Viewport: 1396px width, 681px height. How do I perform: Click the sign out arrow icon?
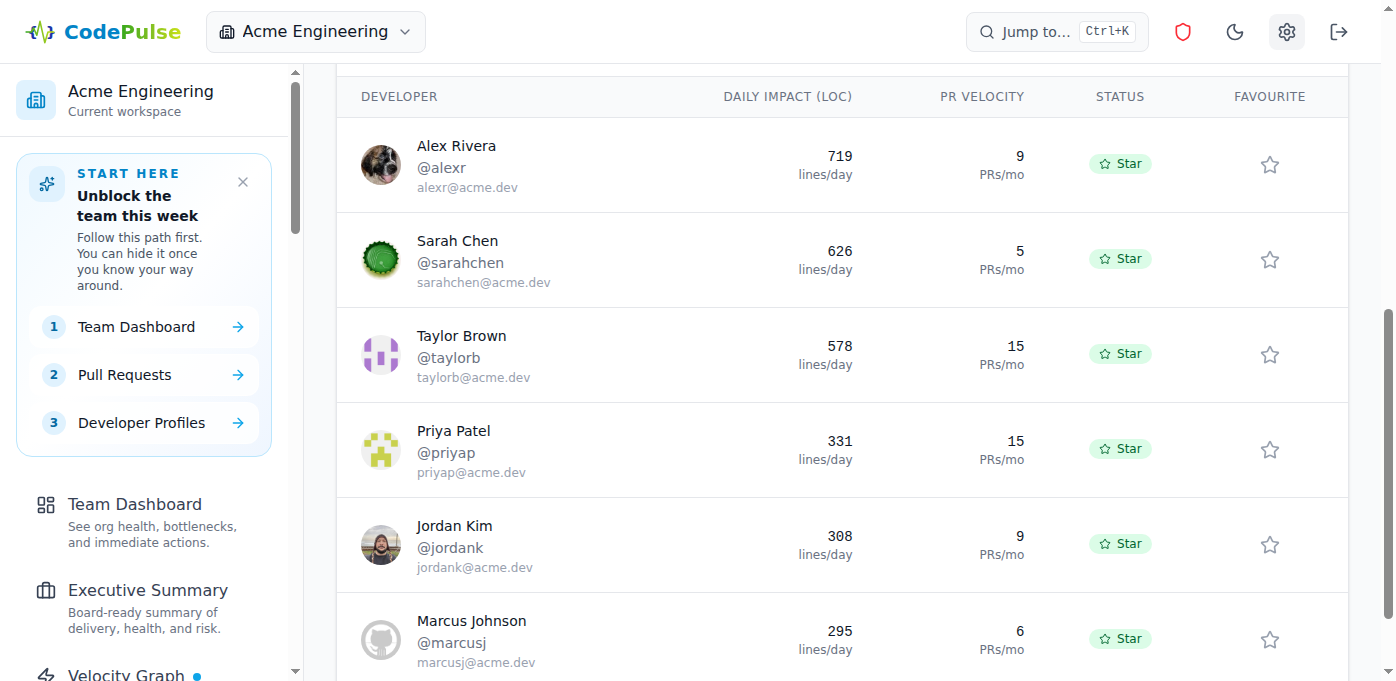coord(1339,32)
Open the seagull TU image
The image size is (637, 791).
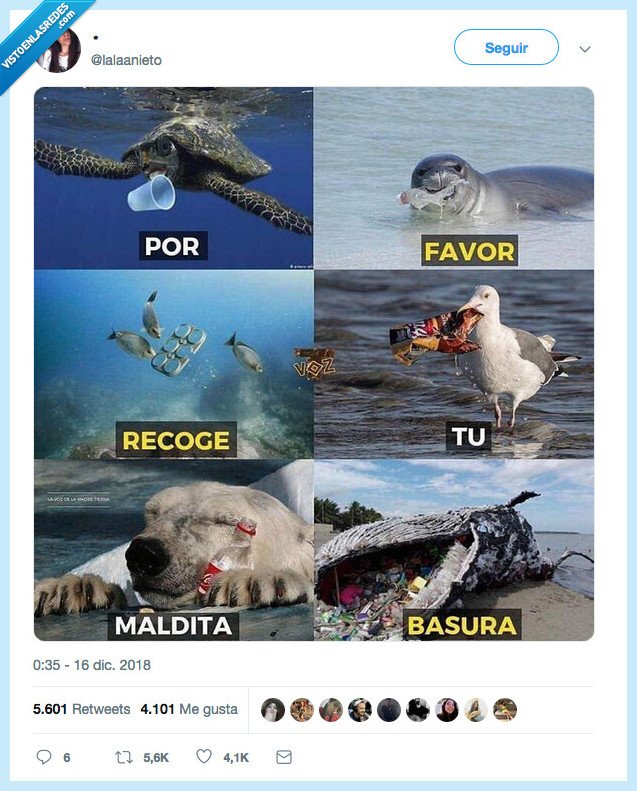(454, 364)
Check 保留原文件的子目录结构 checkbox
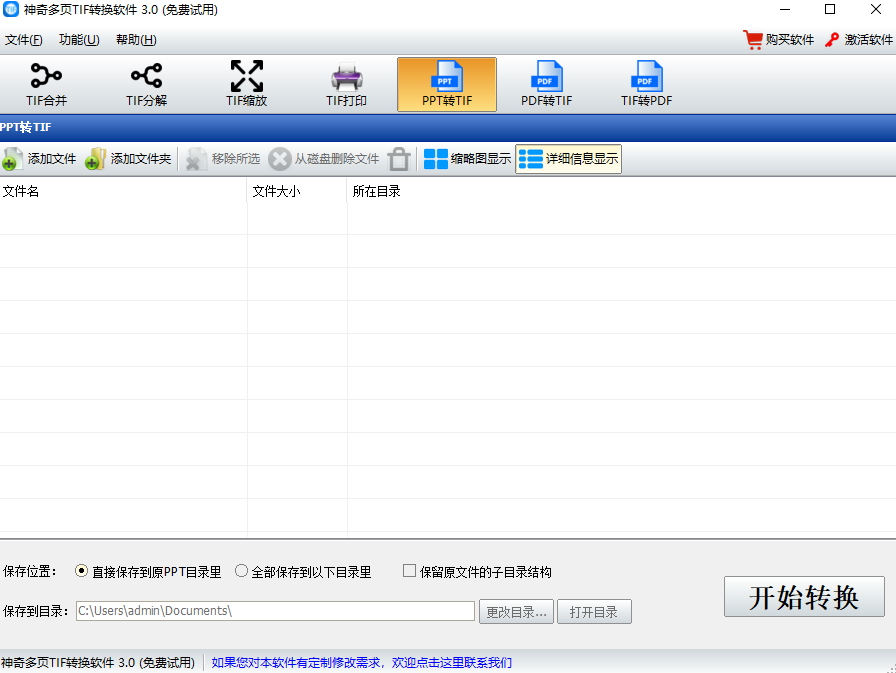The height and width of the screenshot is (673, 896). click(x=409, y=572)
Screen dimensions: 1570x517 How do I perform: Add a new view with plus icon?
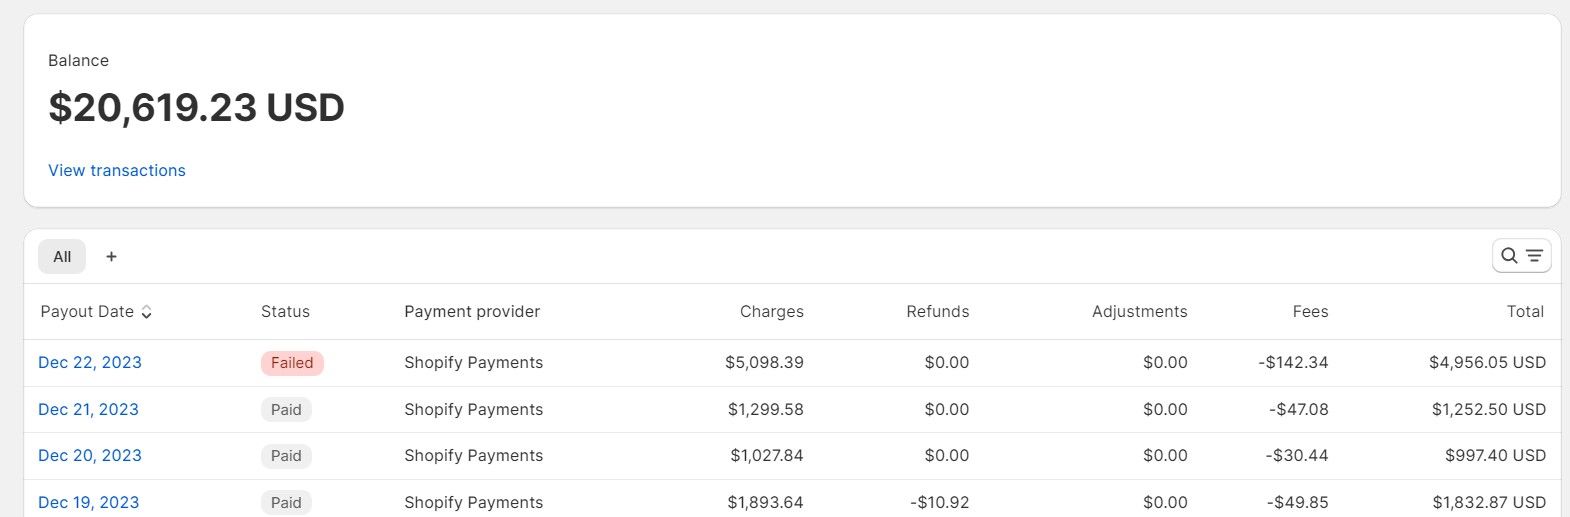point(111,257)

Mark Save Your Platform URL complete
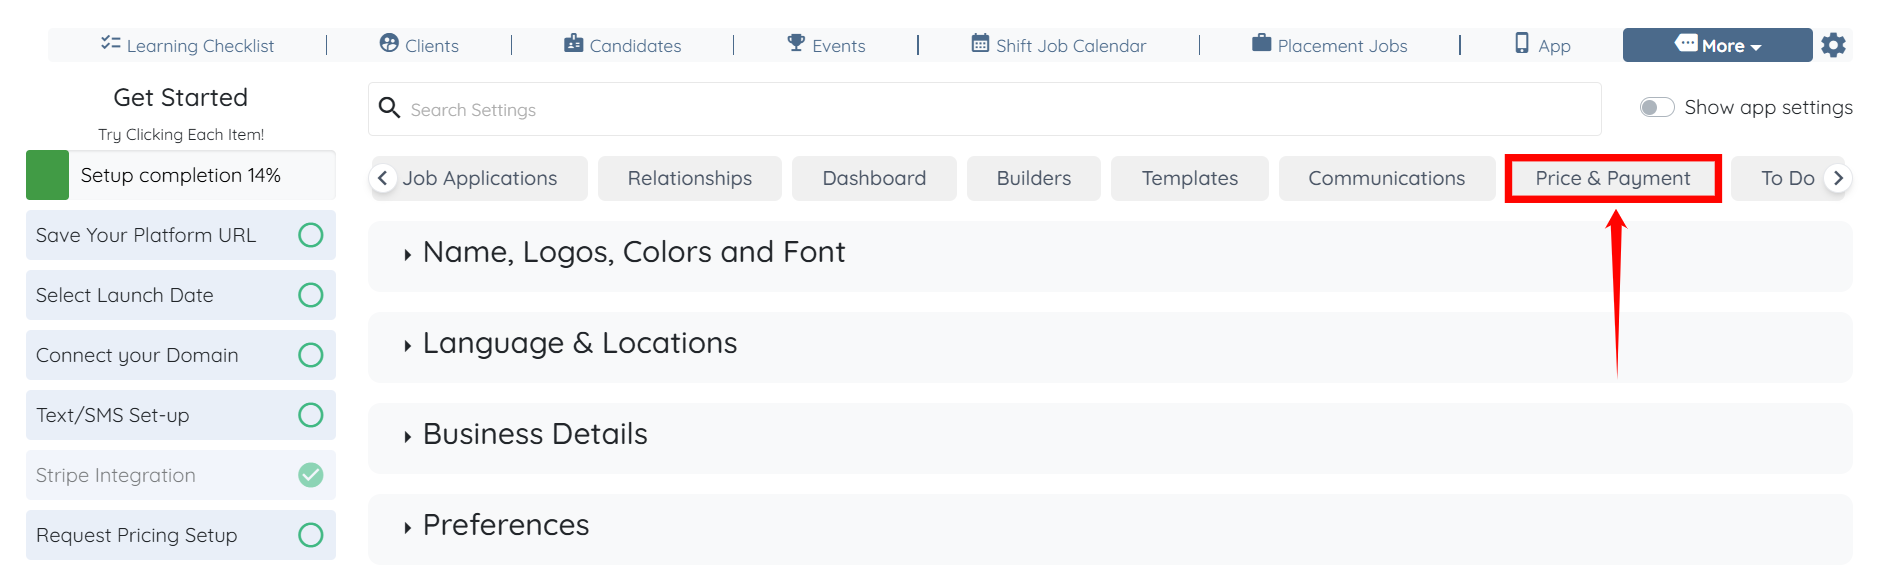coord(311,235)
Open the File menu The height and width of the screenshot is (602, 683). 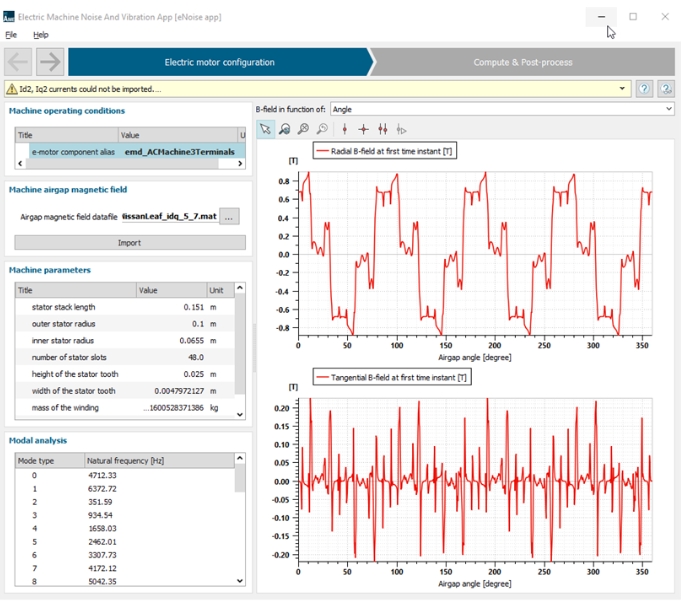pos(11,35)
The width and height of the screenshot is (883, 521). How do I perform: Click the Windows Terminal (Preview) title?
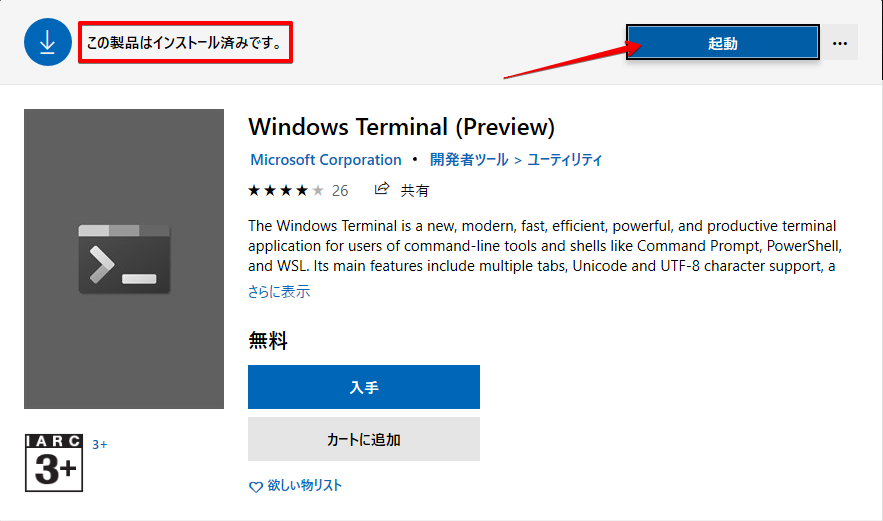402,127
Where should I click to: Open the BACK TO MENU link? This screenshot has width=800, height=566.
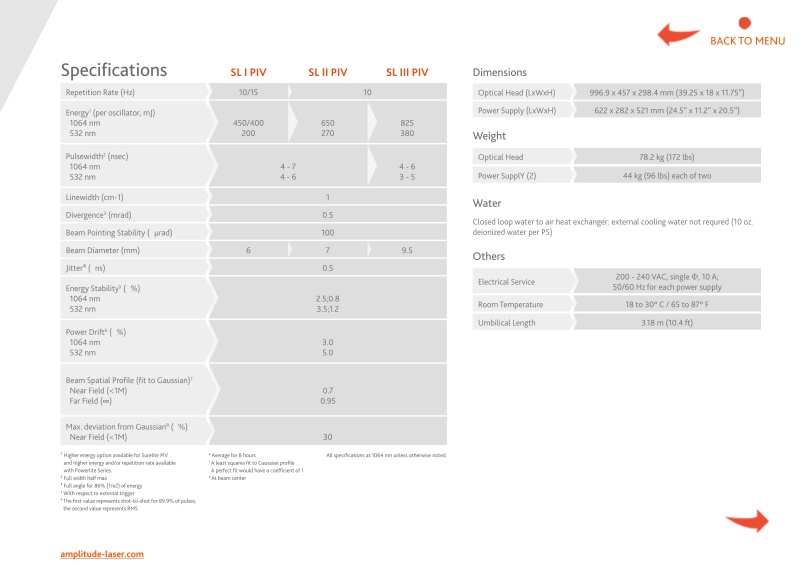pos(747,41)
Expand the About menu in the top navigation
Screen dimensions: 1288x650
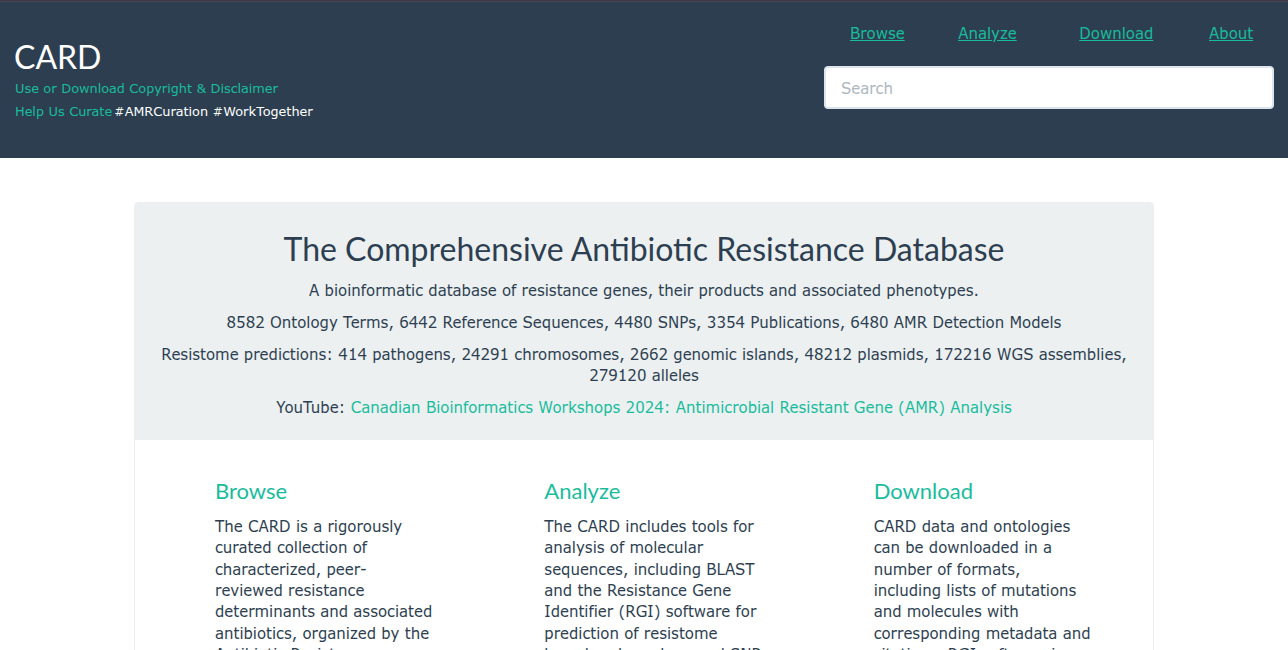click(x=1230, y=33)

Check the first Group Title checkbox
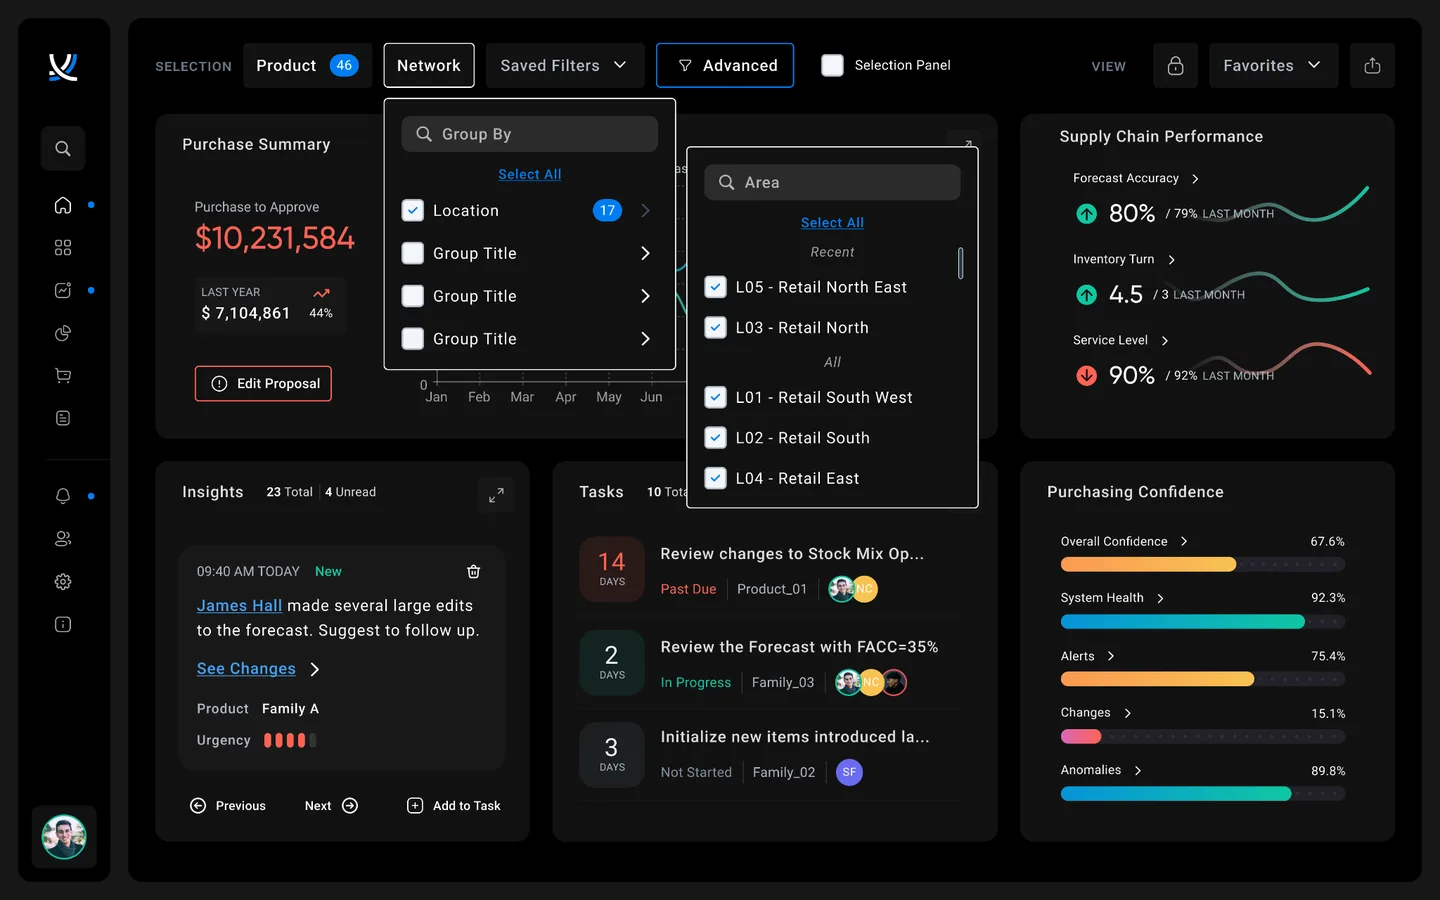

================

§ **EXERCISE AIM**: Every line from the one containing "Where should I" to the last line of the material must be returned exactly. Leave out any pictures.

§ **TASK ANSWER**:
Where should I click to: Open the BACK TO MENU link? This screenshot has width=800, height=566.
pos(747,41)
Expand the About menu in the top navigation
Screen dimensions: 1288x650
click(x=1230, y=33)

Check the first Group Title checkbox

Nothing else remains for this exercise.